● **What you need to do**
Update the records below by changing every "legend swatch" to "legend marker" and keeping everything else the same. Leave the pictures out of your answer.

● **Records provided**

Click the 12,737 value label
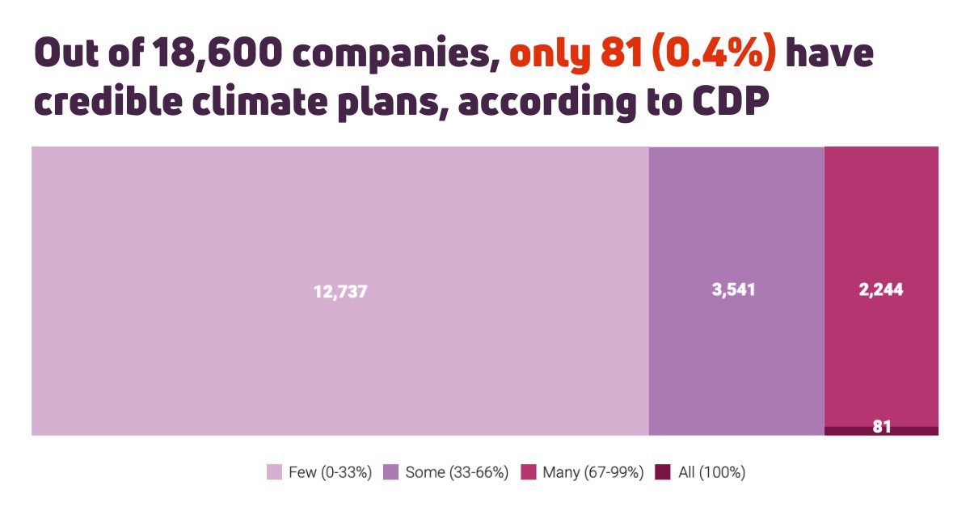tap(340, 292)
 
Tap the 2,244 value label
tap(880, 290)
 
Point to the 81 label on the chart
tap(881, 426)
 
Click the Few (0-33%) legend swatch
tap(275, 472)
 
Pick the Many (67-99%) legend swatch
tap(529, 472)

● **Expected output**
Click the 12,737 value label
tap(340, 292)
 
Tap the 2,244 value label
tap(880, 290)
 
Point to the 81 label on the chart
tap(881, 426)
 
Click the Few (0-33%) legend marker
tap(275, 472)
 
Pick the Many (67-99%) legend marker
tap(529, 472)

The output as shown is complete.